INSTRUCTION: How many lines in the entries below contain the word "button"? Reply with the number alone.

DATA LISTING:

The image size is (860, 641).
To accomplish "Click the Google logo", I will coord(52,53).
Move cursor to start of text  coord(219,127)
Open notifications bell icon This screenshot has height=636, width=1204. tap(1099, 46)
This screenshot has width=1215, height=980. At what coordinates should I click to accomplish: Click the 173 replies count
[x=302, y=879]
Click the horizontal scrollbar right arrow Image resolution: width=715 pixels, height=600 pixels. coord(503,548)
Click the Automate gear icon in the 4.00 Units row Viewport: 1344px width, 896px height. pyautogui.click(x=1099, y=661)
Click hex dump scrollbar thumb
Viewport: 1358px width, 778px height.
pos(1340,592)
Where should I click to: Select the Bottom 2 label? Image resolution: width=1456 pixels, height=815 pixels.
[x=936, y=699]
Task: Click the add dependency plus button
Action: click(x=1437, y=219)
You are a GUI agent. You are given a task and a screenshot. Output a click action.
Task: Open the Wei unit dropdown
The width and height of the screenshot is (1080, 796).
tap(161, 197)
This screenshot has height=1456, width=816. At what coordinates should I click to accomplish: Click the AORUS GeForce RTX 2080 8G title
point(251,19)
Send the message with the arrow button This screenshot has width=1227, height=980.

SOLUTION BELOW: 2